みなさんお元気ですか?なんだか急に寒くなったので、周りでは風邪をひいている方。そして、乾燥していて風が吹くからか花粉症やアレルギーが出てる方。皆様お体にはご自愛ください。

先週の金曜日、Scheduleにもありましたが「シリーズ〈日本歌曲と音の魔術師たち〉團伊玖麿 V」というのに出演させていただきました。
1993年から続く<日本歌曲シリーズ>の第3弾で、2004年4月から始まっているシリーズの16回目だったのです。
かなり由緒ある演奏会で、しかも大御所の方々が次々出演なさっている演奏会。
こんな若僧が一緒に歌わせていただいていいのかと正直不安で一杯でした。

もう練習のときから迷惑かけっぱなしで本当に僕でいいのだろうかと当日まで心配でした。
しかし、中沢桂先生が「いいのよ。お若いし勉強ですもの」と温かいお言葉が。
この中沢先生。僕と年齢で言うと半世紀近く違うんです。
僕にしてみたら、雲の上の存在。日本歌曲全集というシリーズのCD等で勉強させていただいていた、僕を日本歌曲の虜にした歌手のお一人です。
そのような方からお言葉をいただけただけで嬉しくてたまりませんでした。

当日、リハーサルの時にはこれまた雲の上の存在の大大大御所、畑中良輔先生もいらしていてハラハラドキドキ。もうわけわかんない状態に・・・。
歌の台詞も真っ白になりながらがんばりました。

練習風景を袖から拝見させていただいて感じたことは、とにかく中沢先生の所作の一つ一つがキレイで「雅」なのです。「日本の動きの美」というものを感じました。それに加え、70歳を超えていらっしゃるにも関わらず、全く衰えることのない艶のあるお声と表現力には鳥肌が立ちました。本当に一緒のステージの上に立たせていただいていいのかと・・・。

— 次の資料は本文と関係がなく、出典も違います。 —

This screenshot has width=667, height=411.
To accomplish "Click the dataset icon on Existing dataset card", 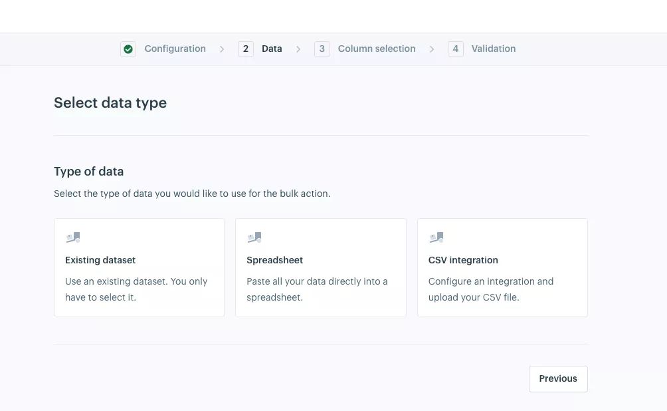I will coord(72,237).
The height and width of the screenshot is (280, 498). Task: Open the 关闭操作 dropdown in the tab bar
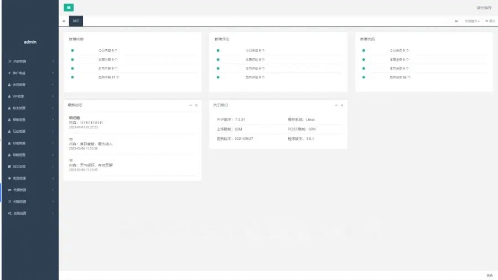471,21
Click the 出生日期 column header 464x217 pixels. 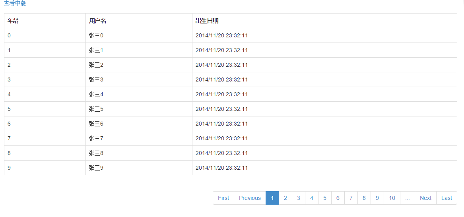[207, 21]
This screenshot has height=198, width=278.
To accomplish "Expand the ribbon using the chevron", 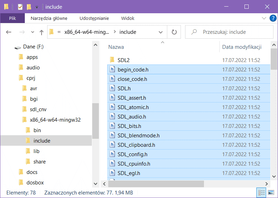I will (x=264, y=18).
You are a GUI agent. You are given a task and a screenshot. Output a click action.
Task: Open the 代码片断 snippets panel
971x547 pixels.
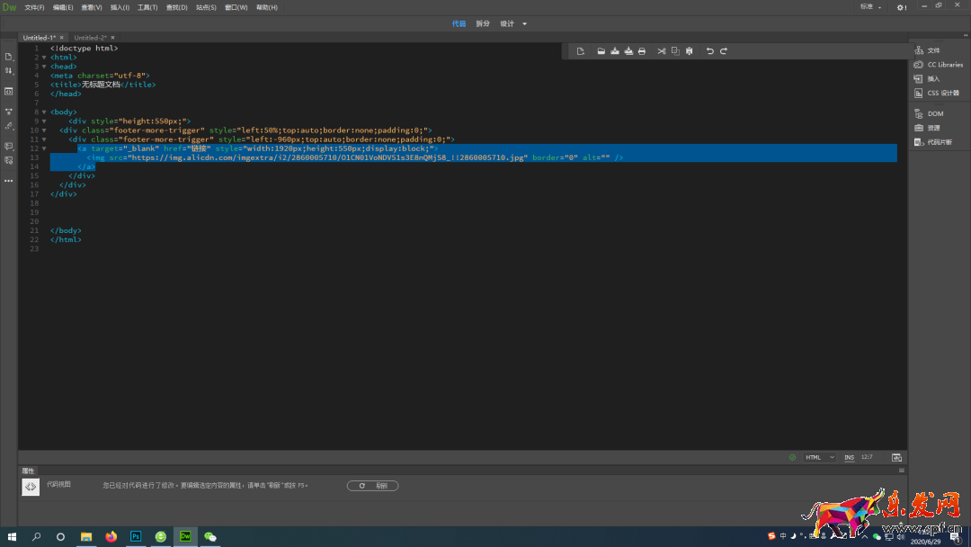click(x=939, y=142)
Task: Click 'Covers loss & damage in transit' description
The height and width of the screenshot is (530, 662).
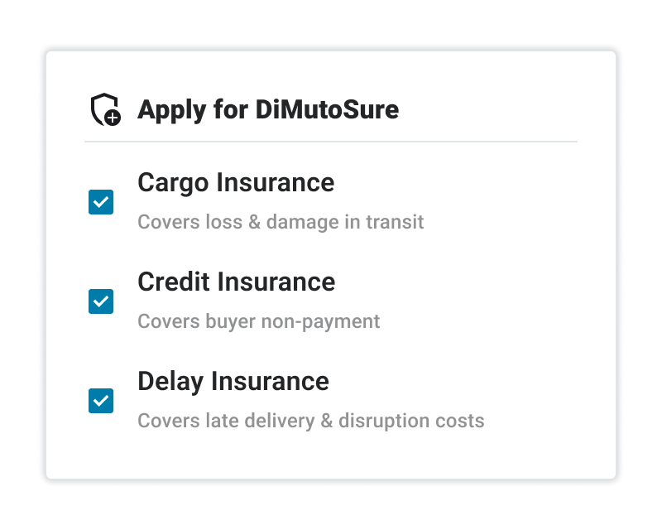Action: pos(281,222)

リハーサルが終わってから中沢先生が僕のほうに近づいていらして、「あなた声はすばらしくよくちゃんとお歌いになっていらっしゃるけれど、所作、特に歩き方をお気を付けになられたほうがいいわ。もっと和の動きをね。腰を落として・・・」と動きに関して丁寧にご指導くださいました。
また、畑中先生も「君ね~歩き方がかっこよすぎだよ。もっと田舎臭くというか土臭くというか。。。どうもオシャレな銀座のボーイ(先生も80を超えてらっしゃるのでイメージなのでしょう)みたいだよ。こう腰を入れてすり足というかべた足というか・・・」とまたご指導いただきました。
 
僕にとってみたらお二方とも雲の上の存在。そんな方からご指導いただけるとは思ってもおらず、演奏会に参加出来、光栄なことであったと心から痛感いたしました。また、まだ毛も生えていないような若造に、親身になって丁寧にご指導なさるその姿勢に僕はただただ感動いたしました。
人間として棘のない飾らない優しさと、音楽に対する情熱。そしてそれに対する姿勢。これを半世紀以上続けていらしたんだと思うと、僕には到底出来ないような、見習わないといけないところだと感じました。

共演させていただいた、川上先生、天田先生(動きや状況などの表現など親身になって教えてくださいました。)、馬場さん、篠原さん、西野さんにもこれまでの経験からの様々なことを教えていただき、また、なかなか音の取れない僕を最後までフォローしてくださった相庭先生、ならびに演出のご指導くださった大島先生に感謝申し上げます。

最後になりましたがこの演奏会の機会を与えてくださった<友>音楽工房の堀内美也子さんにこの場をかりて。